Конечно, я не прав. Но я терпеть не могу, когда она оправдывается перед всеми за то, что живет в глупой стране, за этих отвратительных начальников страны в телевизоре, за то, что у нее нет денег всем что-то купить и за то, что она любит этого недоумка Тошку. Ну что ж ты так стелешься, Ма? У тебя есть я и Па, и мы любим тебя такую, какая ты есть, даже если ты, с точки зрения Алены, неумеха и балда... Тут я и грызнул ее слегка за палец. Так, чуть-чуть... Я бы умер, сделав ей больно на самом деле. Просто я оторвал ее от этой болтушки Алены и заходящегося в крике Тошки.
Потом она рассказывает все Па, но я вижу и чувствую, что ему малоинтересны дела соседей. Он по природе близок к нам, котам, сосредоточенным на самих себе. Сколько у нас на форуме разговоров про это – кто на земле лучше всех. Этот вопрос почему-то любят поднимать египетские кошки. Тонкотелые, гладкие, с глазами, в которых весь мир. Конечно, они считают, что они-то точно лучше всех. И я готов согласиться, потому как я мудрый норвег и никогда не вступаю в спор с другим полом. Пол для меня ничто, таким меня сделали Па и Ма, и я им за это благодарен. Хватит мне мысленных мартовских глупостей. Они меня смущают, как бы сказать точнее, совращают, но это все миг, касание мартовский звезды, особенно задиристой в этот месяц. Но я свободен от больших и глупых смятений. Я мудр и спокоен. Я не просто свободен от бремени плоти. А вот Тошка – нет. Вот почему от него столько шума.

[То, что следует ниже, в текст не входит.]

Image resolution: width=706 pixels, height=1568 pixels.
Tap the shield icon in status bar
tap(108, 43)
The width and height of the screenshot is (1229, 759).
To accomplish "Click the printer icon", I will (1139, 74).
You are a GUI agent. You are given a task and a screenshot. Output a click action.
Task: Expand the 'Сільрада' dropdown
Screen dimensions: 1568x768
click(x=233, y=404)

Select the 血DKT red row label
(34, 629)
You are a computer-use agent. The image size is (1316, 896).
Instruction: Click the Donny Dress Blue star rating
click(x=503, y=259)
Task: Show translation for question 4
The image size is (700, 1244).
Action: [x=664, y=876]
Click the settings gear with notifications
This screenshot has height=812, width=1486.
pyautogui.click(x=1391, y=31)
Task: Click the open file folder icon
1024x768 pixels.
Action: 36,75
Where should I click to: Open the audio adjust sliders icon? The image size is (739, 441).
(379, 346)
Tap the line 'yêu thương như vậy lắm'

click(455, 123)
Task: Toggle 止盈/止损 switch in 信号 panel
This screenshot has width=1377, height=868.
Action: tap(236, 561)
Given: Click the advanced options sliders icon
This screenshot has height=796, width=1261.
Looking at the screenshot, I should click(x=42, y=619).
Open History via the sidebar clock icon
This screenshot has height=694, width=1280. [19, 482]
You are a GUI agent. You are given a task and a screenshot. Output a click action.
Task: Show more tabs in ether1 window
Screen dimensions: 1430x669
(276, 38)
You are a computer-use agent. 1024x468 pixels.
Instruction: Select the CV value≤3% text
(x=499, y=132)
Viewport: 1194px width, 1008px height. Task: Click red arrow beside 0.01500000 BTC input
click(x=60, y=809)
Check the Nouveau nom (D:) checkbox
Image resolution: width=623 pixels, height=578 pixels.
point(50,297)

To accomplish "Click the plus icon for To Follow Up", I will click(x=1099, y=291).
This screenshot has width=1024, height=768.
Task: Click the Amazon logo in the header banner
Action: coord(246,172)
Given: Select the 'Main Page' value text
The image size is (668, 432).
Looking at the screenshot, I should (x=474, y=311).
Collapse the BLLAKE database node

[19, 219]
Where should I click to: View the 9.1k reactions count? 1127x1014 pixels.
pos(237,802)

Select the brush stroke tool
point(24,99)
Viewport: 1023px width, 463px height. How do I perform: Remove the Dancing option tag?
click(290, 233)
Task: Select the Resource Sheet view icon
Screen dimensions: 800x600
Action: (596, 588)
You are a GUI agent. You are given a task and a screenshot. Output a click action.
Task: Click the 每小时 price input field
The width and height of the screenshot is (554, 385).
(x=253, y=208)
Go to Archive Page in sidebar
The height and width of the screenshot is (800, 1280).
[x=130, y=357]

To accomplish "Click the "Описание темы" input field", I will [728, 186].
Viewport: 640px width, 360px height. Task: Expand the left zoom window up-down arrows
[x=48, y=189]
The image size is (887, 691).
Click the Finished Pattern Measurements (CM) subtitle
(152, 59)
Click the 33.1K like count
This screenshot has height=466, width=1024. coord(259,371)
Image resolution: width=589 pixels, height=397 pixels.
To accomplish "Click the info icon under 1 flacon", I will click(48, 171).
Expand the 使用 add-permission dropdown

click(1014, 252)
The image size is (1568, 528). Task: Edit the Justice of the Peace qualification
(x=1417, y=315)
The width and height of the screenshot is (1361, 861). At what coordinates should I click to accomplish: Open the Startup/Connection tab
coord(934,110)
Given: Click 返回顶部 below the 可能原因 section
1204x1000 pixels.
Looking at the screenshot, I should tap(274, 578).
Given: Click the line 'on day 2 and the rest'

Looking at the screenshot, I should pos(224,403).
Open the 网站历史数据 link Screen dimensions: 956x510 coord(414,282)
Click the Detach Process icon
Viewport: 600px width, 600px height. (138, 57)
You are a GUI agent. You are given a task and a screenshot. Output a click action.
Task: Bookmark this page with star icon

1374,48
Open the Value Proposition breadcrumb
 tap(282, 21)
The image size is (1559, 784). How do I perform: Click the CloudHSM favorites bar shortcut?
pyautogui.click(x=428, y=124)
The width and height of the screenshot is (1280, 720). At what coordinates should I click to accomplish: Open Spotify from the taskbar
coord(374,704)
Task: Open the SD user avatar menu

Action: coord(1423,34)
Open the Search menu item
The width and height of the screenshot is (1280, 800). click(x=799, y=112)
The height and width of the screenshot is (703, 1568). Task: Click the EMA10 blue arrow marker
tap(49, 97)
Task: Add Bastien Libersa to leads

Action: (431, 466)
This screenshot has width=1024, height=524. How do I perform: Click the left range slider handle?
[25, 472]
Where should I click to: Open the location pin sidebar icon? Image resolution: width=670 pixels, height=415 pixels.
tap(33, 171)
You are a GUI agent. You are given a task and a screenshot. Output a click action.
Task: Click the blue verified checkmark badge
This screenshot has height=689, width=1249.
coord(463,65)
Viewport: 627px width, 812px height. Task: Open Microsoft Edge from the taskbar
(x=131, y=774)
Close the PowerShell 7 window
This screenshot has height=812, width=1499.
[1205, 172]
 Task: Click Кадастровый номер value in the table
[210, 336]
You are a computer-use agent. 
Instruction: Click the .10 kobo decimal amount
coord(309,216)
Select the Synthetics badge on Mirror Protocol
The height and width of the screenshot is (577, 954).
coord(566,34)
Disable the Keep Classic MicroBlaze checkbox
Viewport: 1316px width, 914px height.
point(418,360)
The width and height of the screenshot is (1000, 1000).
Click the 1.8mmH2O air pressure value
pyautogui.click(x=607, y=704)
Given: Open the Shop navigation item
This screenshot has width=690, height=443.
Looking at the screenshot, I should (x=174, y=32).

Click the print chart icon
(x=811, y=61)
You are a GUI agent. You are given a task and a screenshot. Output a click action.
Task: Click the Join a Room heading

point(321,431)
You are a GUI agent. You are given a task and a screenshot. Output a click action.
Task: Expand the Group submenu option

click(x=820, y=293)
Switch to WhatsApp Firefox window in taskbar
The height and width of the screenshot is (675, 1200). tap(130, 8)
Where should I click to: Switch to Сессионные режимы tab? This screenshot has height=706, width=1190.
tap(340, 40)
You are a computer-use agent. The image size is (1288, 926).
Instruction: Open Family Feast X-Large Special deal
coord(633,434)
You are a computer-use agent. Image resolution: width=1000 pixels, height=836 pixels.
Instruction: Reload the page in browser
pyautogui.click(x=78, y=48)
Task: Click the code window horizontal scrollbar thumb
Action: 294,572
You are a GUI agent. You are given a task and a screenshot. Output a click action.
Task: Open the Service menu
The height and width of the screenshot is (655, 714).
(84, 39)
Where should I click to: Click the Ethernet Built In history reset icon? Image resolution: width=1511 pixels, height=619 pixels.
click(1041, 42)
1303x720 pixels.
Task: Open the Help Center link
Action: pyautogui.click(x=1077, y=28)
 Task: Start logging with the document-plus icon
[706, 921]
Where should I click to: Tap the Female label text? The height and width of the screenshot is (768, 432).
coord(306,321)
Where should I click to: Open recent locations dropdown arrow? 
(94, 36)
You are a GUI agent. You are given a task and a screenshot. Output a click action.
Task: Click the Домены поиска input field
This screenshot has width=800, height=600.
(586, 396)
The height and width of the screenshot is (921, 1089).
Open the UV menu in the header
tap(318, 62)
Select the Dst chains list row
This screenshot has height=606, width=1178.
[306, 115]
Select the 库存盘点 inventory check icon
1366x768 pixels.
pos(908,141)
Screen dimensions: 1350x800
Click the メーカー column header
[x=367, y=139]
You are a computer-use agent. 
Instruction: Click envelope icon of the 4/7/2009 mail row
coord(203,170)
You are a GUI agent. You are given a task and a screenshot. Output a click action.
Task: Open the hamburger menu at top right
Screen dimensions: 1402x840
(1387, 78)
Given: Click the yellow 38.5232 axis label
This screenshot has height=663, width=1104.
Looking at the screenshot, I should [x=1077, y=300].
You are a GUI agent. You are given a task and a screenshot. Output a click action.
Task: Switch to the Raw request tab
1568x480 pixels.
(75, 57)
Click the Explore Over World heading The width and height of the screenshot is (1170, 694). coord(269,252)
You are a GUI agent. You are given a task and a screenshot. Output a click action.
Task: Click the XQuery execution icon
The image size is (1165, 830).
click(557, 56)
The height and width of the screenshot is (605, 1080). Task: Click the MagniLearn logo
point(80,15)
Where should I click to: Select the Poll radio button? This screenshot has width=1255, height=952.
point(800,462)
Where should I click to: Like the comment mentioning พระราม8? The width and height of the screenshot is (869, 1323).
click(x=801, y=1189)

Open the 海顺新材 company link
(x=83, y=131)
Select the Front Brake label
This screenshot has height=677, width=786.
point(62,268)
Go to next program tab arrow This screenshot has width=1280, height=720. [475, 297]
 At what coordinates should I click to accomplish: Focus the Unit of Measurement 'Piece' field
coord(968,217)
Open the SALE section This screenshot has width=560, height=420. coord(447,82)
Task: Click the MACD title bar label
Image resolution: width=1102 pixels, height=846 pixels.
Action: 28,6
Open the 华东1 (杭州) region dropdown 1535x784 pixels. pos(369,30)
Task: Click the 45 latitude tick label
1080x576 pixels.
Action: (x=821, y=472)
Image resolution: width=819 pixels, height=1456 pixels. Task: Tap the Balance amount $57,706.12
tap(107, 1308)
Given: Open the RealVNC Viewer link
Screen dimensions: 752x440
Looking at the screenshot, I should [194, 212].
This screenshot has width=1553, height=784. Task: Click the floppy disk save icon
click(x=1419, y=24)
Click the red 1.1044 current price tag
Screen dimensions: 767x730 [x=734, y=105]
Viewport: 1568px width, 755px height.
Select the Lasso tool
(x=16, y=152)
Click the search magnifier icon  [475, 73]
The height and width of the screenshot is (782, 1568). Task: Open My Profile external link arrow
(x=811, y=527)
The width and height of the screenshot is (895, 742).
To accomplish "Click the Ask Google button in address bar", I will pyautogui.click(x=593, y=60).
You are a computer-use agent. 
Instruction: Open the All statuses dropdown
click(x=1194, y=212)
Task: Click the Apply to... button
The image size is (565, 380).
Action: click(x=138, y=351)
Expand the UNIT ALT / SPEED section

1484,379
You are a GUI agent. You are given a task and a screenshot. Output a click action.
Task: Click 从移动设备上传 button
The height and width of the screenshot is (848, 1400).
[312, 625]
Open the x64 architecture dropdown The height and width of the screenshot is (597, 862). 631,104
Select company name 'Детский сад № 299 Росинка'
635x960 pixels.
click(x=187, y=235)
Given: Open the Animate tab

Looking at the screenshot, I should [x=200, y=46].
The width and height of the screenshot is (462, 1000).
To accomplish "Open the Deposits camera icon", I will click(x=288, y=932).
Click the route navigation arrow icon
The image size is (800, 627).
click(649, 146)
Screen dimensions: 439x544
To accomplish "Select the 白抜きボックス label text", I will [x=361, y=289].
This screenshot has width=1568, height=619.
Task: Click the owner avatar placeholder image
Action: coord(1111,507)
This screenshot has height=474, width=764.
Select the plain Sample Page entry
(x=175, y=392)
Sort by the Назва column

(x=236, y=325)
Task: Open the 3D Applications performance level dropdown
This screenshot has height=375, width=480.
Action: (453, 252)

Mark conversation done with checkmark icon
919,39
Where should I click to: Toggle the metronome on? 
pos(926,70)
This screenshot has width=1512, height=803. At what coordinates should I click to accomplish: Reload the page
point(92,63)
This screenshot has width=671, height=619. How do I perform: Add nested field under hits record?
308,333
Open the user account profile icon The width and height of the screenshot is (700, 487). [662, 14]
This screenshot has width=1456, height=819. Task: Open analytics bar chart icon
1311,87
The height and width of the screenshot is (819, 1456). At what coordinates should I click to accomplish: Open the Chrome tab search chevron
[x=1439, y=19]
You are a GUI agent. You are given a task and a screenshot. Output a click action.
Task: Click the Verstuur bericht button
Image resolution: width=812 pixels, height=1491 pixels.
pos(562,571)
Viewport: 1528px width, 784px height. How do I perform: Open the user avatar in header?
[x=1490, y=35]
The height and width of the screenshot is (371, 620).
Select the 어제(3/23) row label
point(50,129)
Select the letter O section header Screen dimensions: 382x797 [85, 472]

Когда я вернулся, они мирно спали. Я решил подсмотреть их сны. Когда-то Ма сказала Па: «Это неприлично, как подглядывать чужие сны». С тех пор я стараюсь этого не делать. Но тут уж не удержался. Я решил подсмотреть только сон Па. И я его увидел. Па сидел на пеньке и ладил удочку. Он еще молодой и грустный. Удочка не ладилась, и он ее сломал об колено и пошел к реке, и стоял так, что я почему-то за него испугался и кинулся ему в ноги, но он переступил через меня и пошел прочь, а я шел за ним, а потом он растаял в своем сне, но у меня почему-то осталась печаль и страх от этих его пяти шагов, которые он сделал навстречу речке. Мамин сон – клубящееся белое облачко – я не стал трогать. Я лег им в ноги, теплые такие, уютные, и заснул. Проснулся от слов Па.
– Странный такой сон. Я сижу на берегу реки и она меня тащит в себя. Именно так: некая сила, которую мне не перебороть, тянет меня в воду. Такой сон, всего ничего – я и река, а душа болит.
– Река – это хорошо, – говорит Ма. – Это долгая жизнь.
– Уже не актуально, – отвечает Па. – Хватит с меня долгой жизни. Войны, Сталина, вселенской русской дури и еще этого кризиса...
– Скажи, как на духу, разве нам плохо вместе при всем этом прожитом и проживаемом?
– Так ведь это единственное, что у меня есть. Наше с тобой – мы. И это много. Ради этого стоит просыпаться. И еще ради него. Видишь, он тут как тут...
И Па треплет меня за холку. Я мурлычу в ответ.